WHAT THIS TASK INVOLVES: Put the rows, from the first line up to and including the line with "Action: (581, 2155)", into a numbered list, skipping blank lines and leaving out the pictures.

RECORDED DATA:
.....

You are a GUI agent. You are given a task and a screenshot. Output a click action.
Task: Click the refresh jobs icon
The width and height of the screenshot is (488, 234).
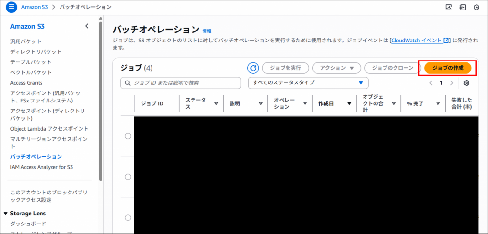point(254,68)
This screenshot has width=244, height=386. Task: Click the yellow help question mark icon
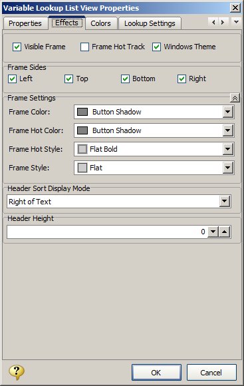pos(17,372)
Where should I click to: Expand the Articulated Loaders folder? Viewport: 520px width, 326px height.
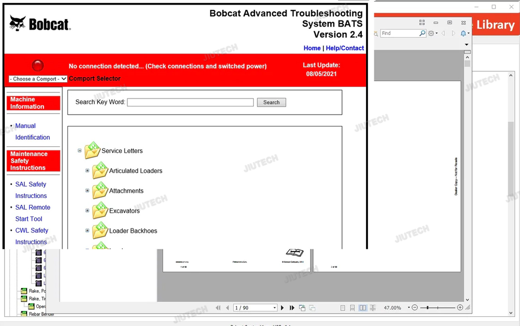coord(87,171)
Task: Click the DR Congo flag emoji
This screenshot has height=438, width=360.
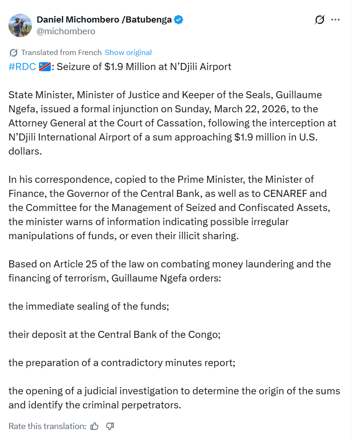Action: pos(45,67)
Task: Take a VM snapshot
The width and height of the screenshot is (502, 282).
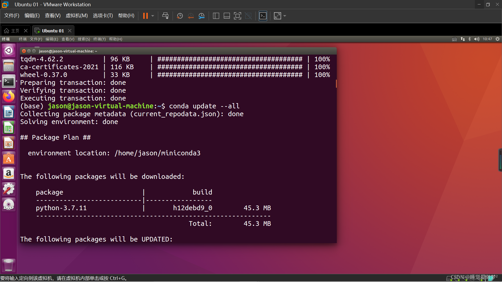Action: [x=180, y=16]
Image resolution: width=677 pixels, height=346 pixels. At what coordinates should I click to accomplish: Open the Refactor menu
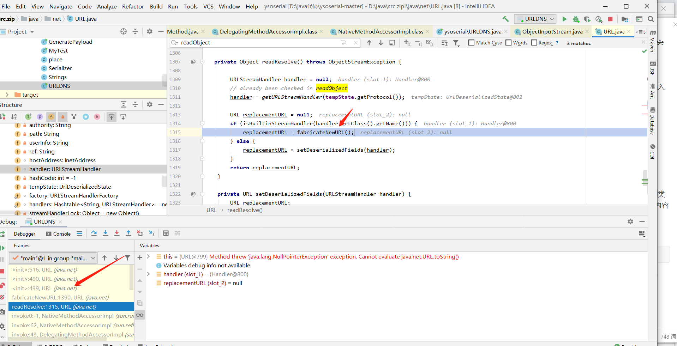(133, 6)
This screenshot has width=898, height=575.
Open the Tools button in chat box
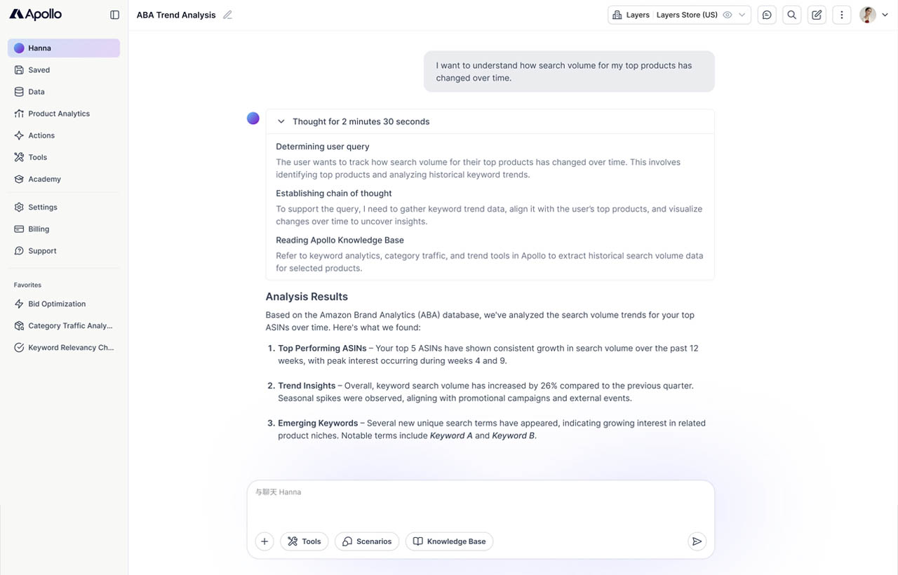304,541
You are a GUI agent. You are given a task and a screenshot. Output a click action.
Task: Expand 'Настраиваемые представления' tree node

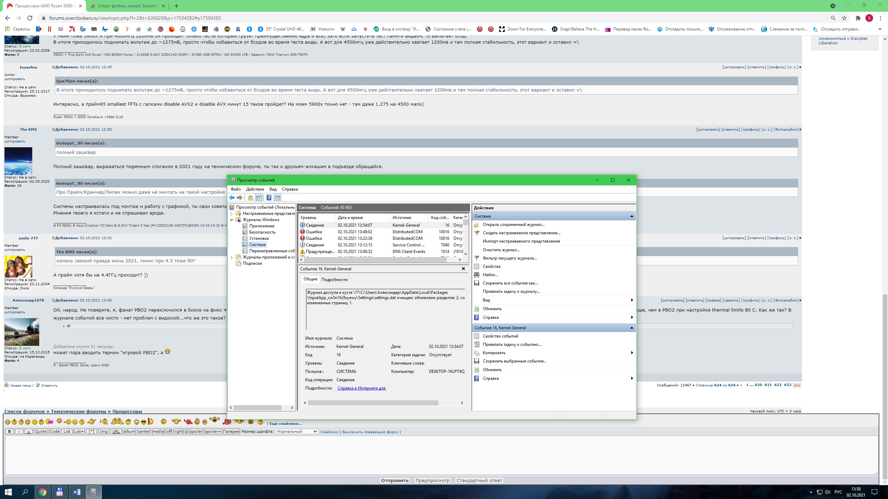click(232, 213)
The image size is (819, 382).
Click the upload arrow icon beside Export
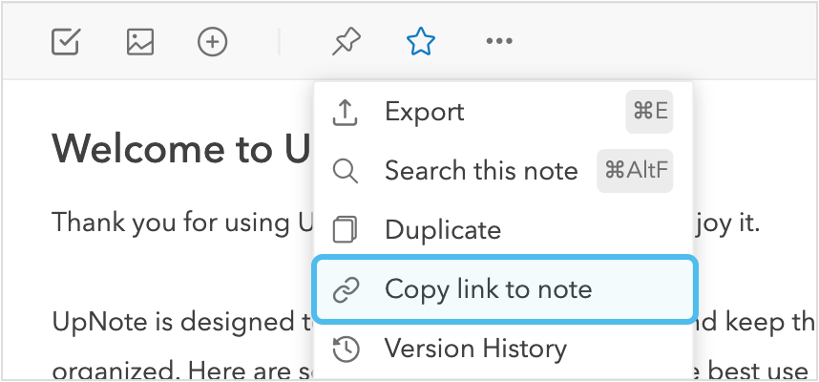tap(345, 112)
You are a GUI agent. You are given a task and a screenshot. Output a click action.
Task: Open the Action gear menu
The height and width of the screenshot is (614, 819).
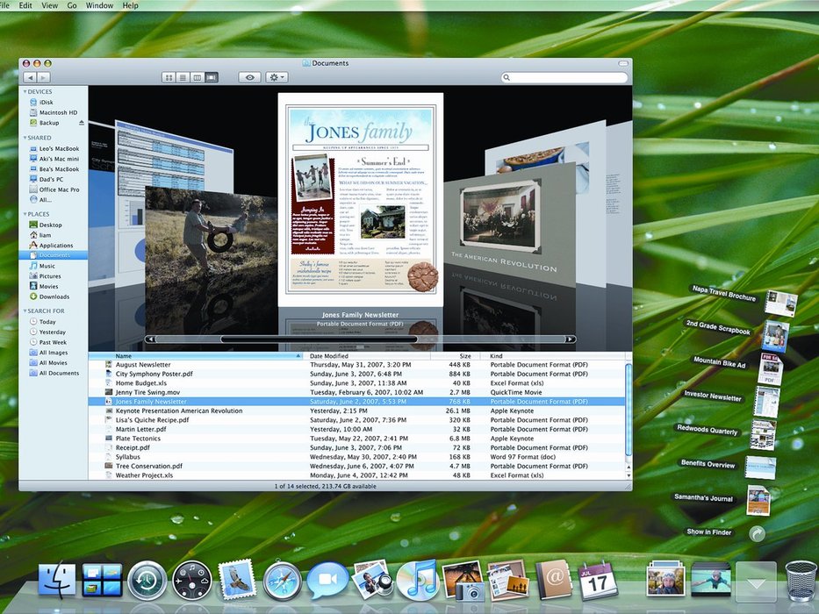coord(277,77)
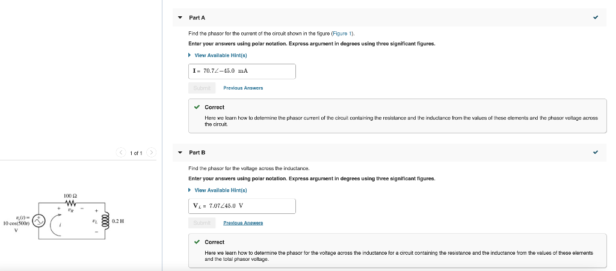Collapse the Part A section triangle
This screenshot has width=616, height=271.
(180, 18)
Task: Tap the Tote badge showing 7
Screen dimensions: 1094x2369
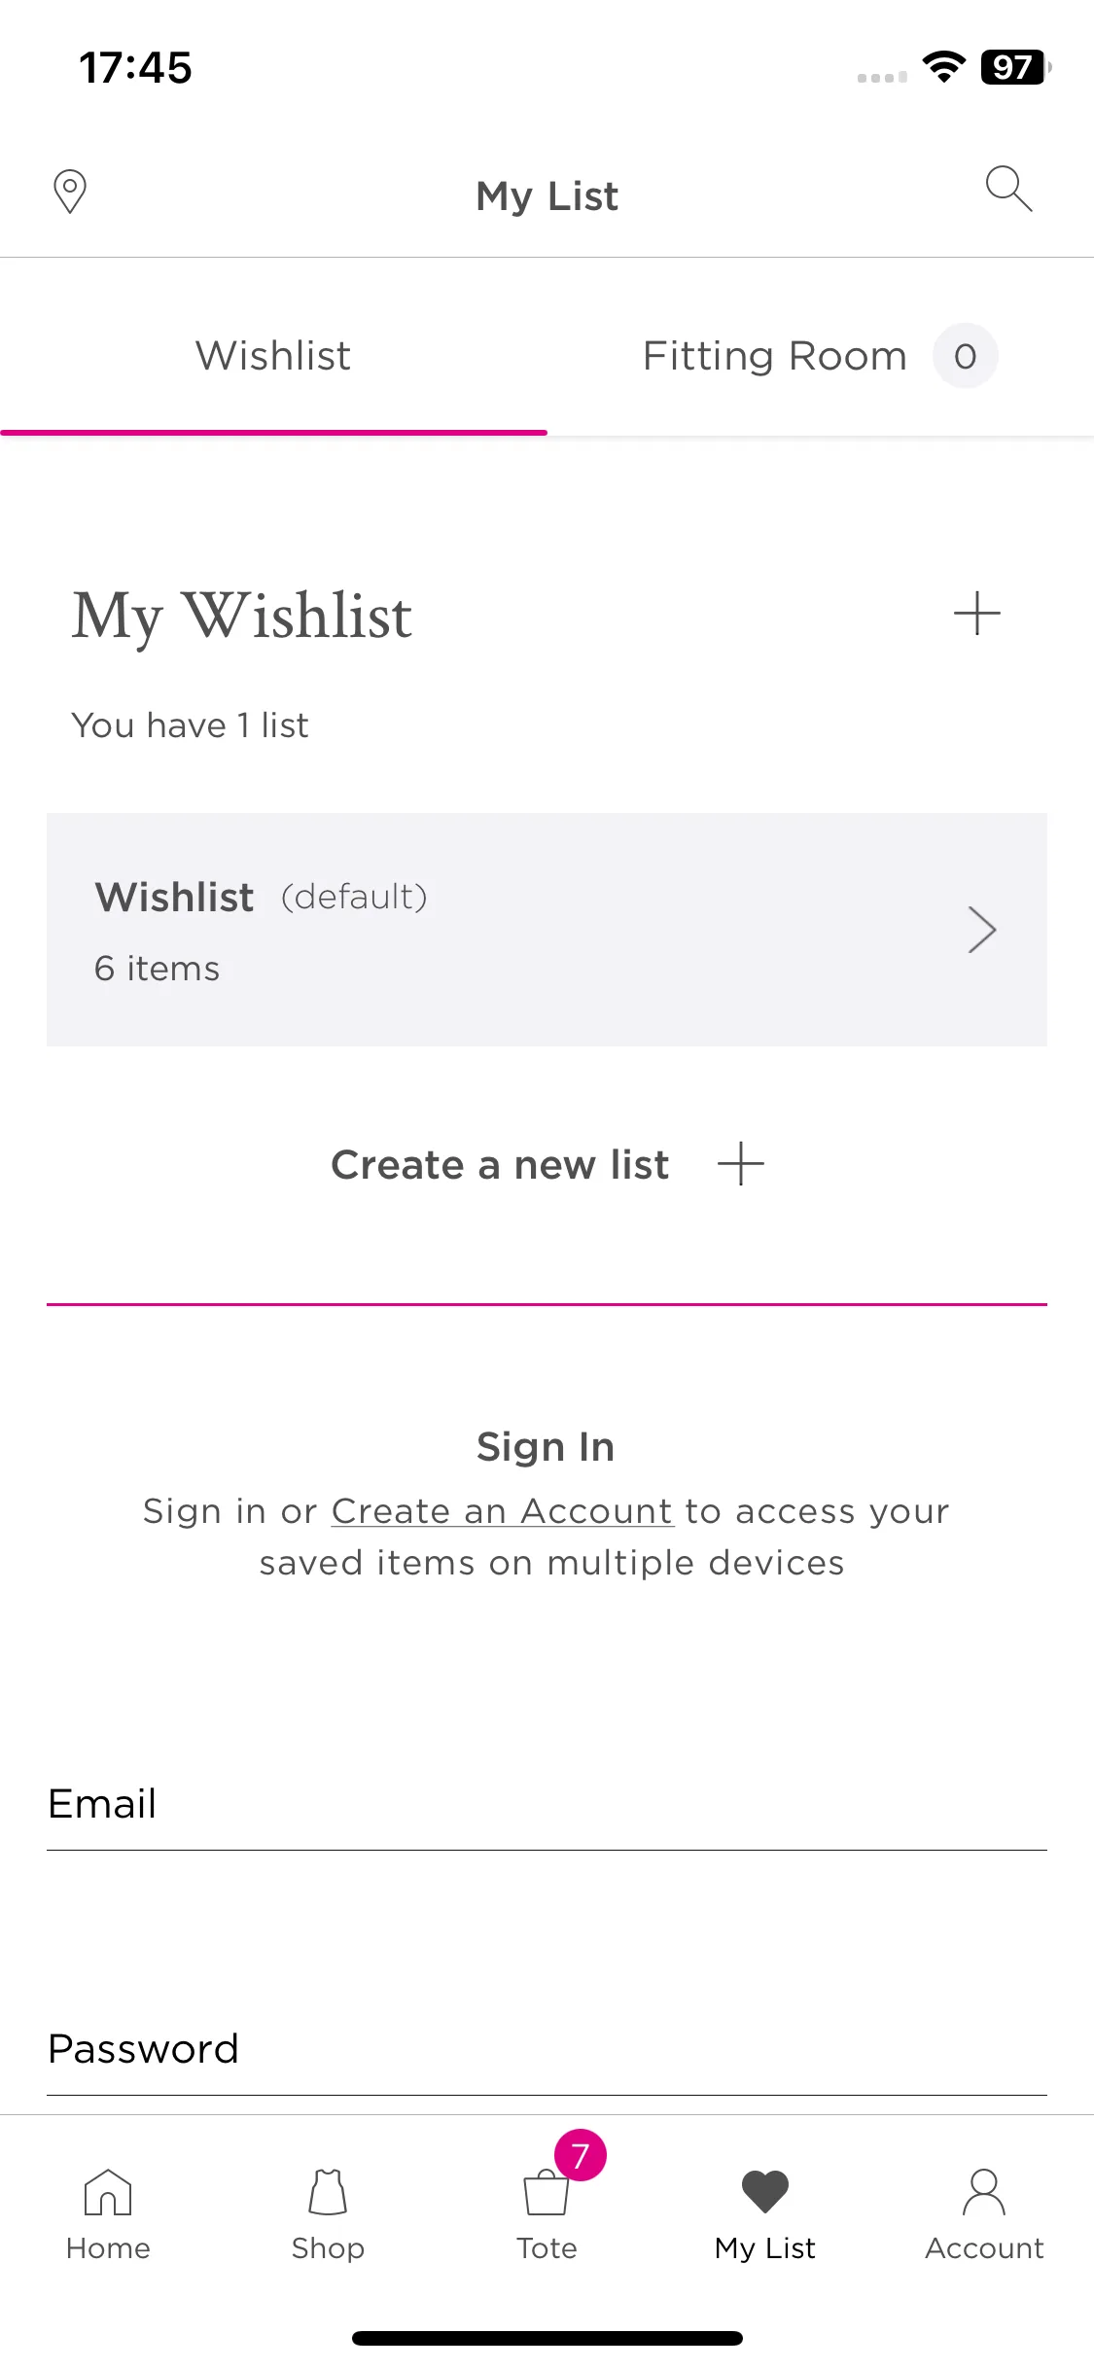Action: (581, 2155)
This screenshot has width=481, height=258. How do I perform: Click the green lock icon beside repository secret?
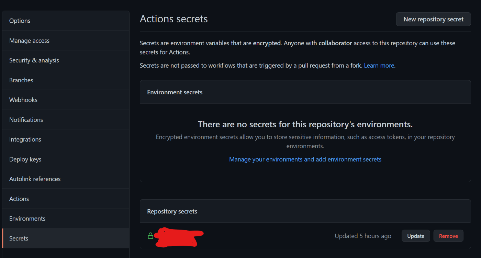pyautogui.click(x=150, y=236)
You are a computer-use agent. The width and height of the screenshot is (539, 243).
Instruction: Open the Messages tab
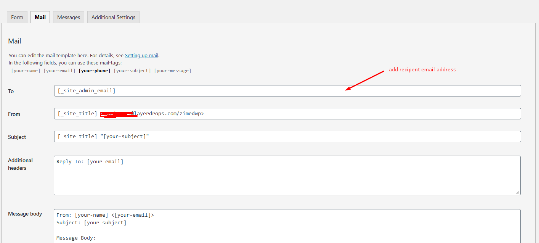click(x=69, y=17)
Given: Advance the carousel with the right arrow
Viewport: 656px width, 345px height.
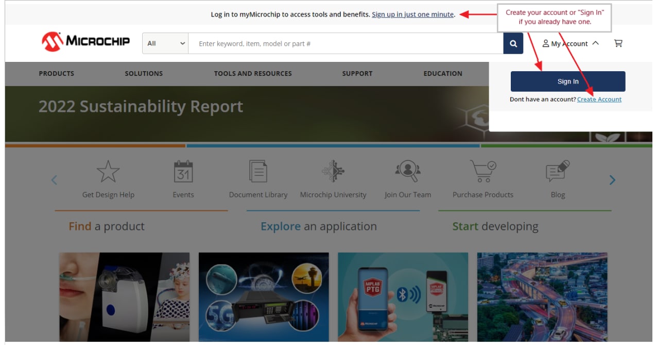Looking at the screenshot, I should click(612, 179).
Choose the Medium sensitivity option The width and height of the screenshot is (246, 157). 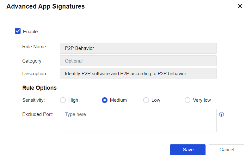(x=105, y=100)
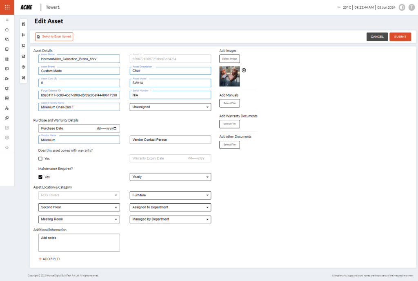
Task: Uncheck the Maintenance Required 'Yes' checkbox
Action: (x=40, y=177)
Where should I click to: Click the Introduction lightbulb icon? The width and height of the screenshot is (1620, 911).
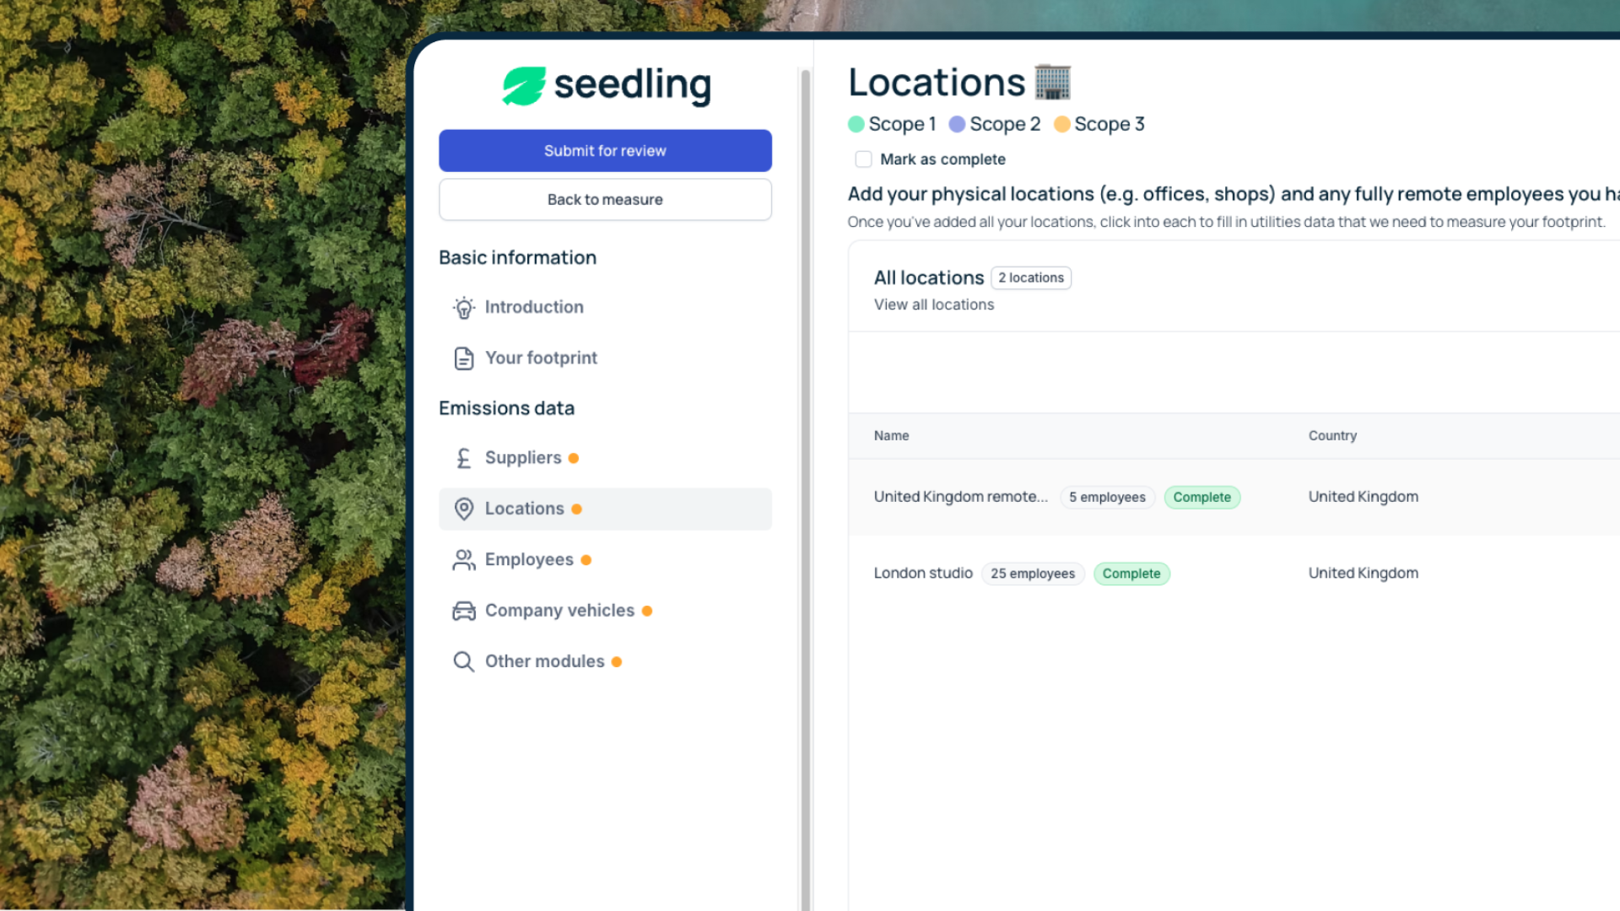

.....

WRITTEN REPLY:
1. You are a GUI agent. You are given a task and a screenshot. Output a click action.
2. Task: Click the refresh jobs icon
3. The width and height of the screenshot is (488, 234).
4. point(254,68)
5. This screenshot has width=244, height=386. Task: Click the yellow help question mark icon
6. pos(17,372)
7. Where should I click to: Expand the Articulated Loaders folder? Viewport: 520px width, 326px height.
8. coord(87,171)
9. Task: Click the DR Congo flag emoji
10. This screenshot has height=438, width=360.
11. Action: pos(45,67)
12. Task: Take a VM snapshot
13. The width and height of the screenshot is (502, 282).
14. Action: [x=180, y=16]
15. Image resolution: width=677 pixels, height=346 pixels. At what coordinates should I click to accomplish: Open the Refactor menu
16. (133, 6)
17. This screenshot has width=898, height=575.
18. Open the Tools button in chat box
19. 304,541
20. You are a GUI agent. You are given a task and a screenshot. Output a click action.
21. Task: Expand 'Настраиваемые представления' tree node
22. click(232, 213)
23. The image size is (819, 382).
24. Click the upload arrow icon beside Export
25. tap(345, 112)
26. You are a GUI agent. You are given a task and a screenshot. Output a click action.
27. Task: Open the Action gear menu
28. The height and width of the screenshot is (614, 819).
29. coord(277,77)
30. Collapse the Part A section triangle
31. This screenshot has width=616, height=271.
32. (180, 18)
33. Task: Tap the Tote badge showing 7
34. Screen dimensions: 1094x2369
35. Action: (581, 2155)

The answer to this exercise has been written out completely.